Native Arts | Nora Naranjo-Morse

Southwest Art

By Dottie Indyke


A Santa Clara sculptor who’s also a filmmaker and poet

One of the ironies in the life of Nora Naranjo-Morse, the esteemed 51-year-old Santa Clara Pueblo sculptor—who is also a metal, clay, and installation artist, filmmaker, and poet—was her early failure as a student. Until she moved from a public elementary school to one at Taos Pueblo in northern New Mexico, her creative perspective put her at odds with her classmates and teachers. But as the youngest daughter of the matriarchal potter Rose Naranjo, she could scarcely escape her artistic bent and urge to create. All 10 children, including her brother Michael Naranjo and sister Jody Folwell, grew up mining and preparing clay. By fourth grade, she, too, knew she wanted to be an artist. What she couldn’t foresee was how many mediums she would eventually master.

Her entry into the marketplace came during the decade it took her in her 20s to complete her studies in social welfare at the College of Santa Fe, from which she received a bachelor’s degree in 1982. Off and on in those years, Naranjo-Morse sold miniature figures and oddly shaped bowls to tourists under the portal at Santa Fe’s Palace of the Governors. Though she had been taught traditional Pueblo pottery-making, she was drawn to create the unconventional.

“It was a very transitional time for me,” she recalls. “I formed a real community with those artists, selling with them day in and day out. I started thinking about being a contemporary Native person. Most of the time when Native people read about their clay work, it’s written by a non-Native, and it’s more clinical and anthropological. I wanted to write something that was from first-hand experience.”

So she did. Naranjo-Morse’s poems from this period formed the basis of her book Mud Woman, which was released by the University of Arizona Press in 1992. Now in its third printing, the book’s publication and the enthusiastic reviews that followed proved a turning point for the artist. Suddenly there seemed no limit to what she might accomplish.

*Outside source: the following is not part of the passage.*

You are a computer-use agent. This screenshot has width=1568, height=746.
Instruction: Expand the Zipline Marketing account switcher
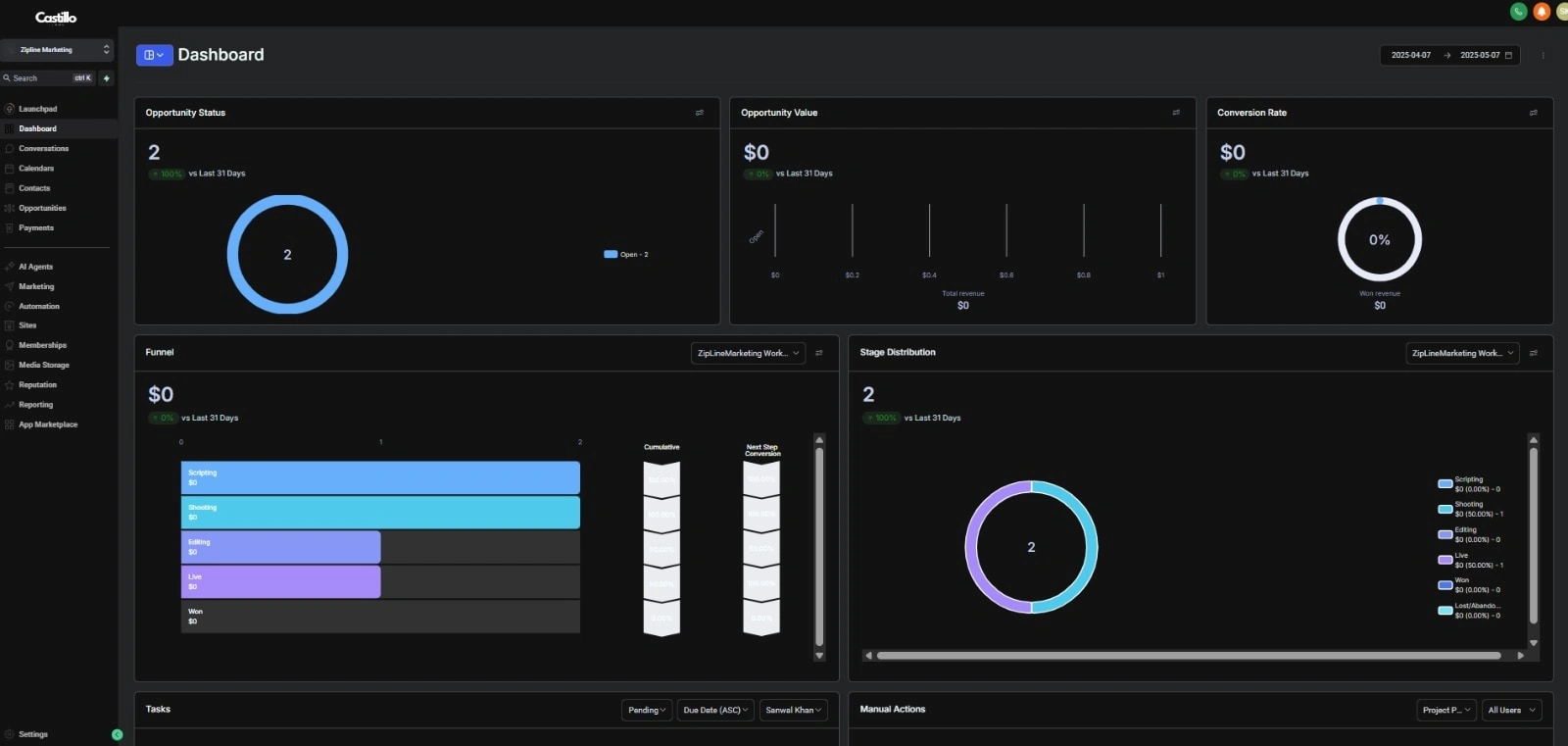pyautogui.click(x=57, y=50)
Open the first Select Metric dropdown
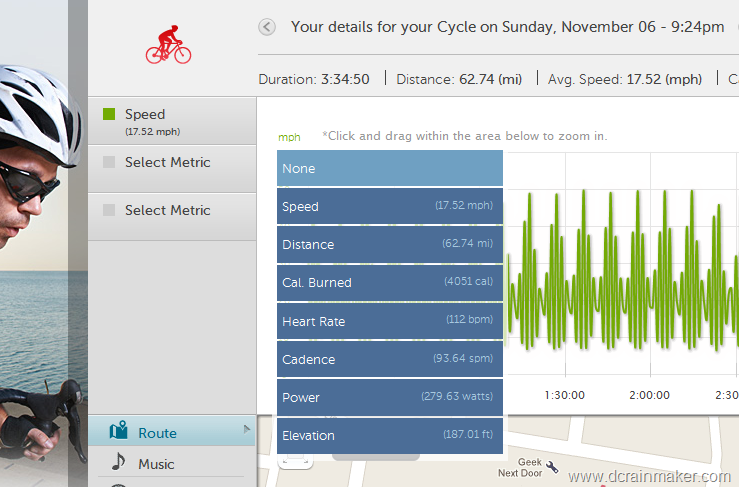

While the honors have steadily rolled in—a fellowship from the Eiteljorg Museum and one from the School of American Research, exhibits at the Wheelwright Museum and Smithsonian—Naranjo-Morse has maintained her focus on innovation no matter what the medium. Commercialism is another matter: When her satirical clay character “Pearlene” became too popular, the artist quit making her. “The idea of commodifying Pearlene was too heart-breaking for me,” she says.

Her creativity and her lifestyle at home at Santa Clara Pueblo tend to be integrated. As her schoolteacher husband and she were building an adobe home there, so too did her work transform. “The mud, straw, and sand were in some ways very similar to clay,” she recalls. “I realized that I was making a very large vessel that my children would grow up in.” Figurative totems emerged, some as tall as 9 feet, assembled of traditional Santa Clara clay mixed with micaceous earth from Taos Pueblo to add strength and grouped together like tribes of sentinels. However, after years of success with the pole pieces, she sensed they were verging on the formulaic and determined no more would be made.

Lately, her preoccupation is bronze sculpture and monotypes—the latter an excuse  to “get color all over me,” she says. And then there are her large installations, such as numbe whageh—the Tewa term for “our center place”—a permanent earthwork facing the Albuquerque Museum that was constructed in late 2004 of earth, plants, and water. A sweeping sight measuring 60 by 60 feet, the piece rises to 8-1/2 feet above sidewalk level and descends to 6-1/2 feet below, reflecting Naranjo-Morse’s vision of a Pueblo worldview prior to contact by Spanish conquerors.

“Making this large piece has really opened my world in terms of how I fill large space,” she comments. “I stand on the berm and I see the lines that move into that center place … those lines are very similar to the lines I create on a smaller level in my clay work.”

Naranjo-Morse is also making a film about the creation of the installation; it’s the 10th short movie she has made in as many years. When her father died, she started casting around for a way to express what seemed her permanently altered identity, and she picked up an old VHS camera and started shooting. Her first film, What Was Taken and What We Sell, a commentary on the commercialization of Indian culture and the corrupting effect of money, was included in the national touring exhibition Who Stole the Tee Pee?

“I’m proud that I’m fearless,” she states. “When I decided that I wanted to make a film, it scared me a lot because I didn’t know anything about it. But then I realized I had to do it to learn about the process. I’m always in a state of asking questions and allowing myself that vulnerability of not knowing. Anytime I attempt something, I’m thrilled by the prospects of what I’m going to learn. Now I’m very comfortable being a student.”

Nora Naranjo-Morse’s work can be seen at Addison Parks Gallery, Santa Fe, NM, and Figarelli Fine Art, Scottsdale, AZ.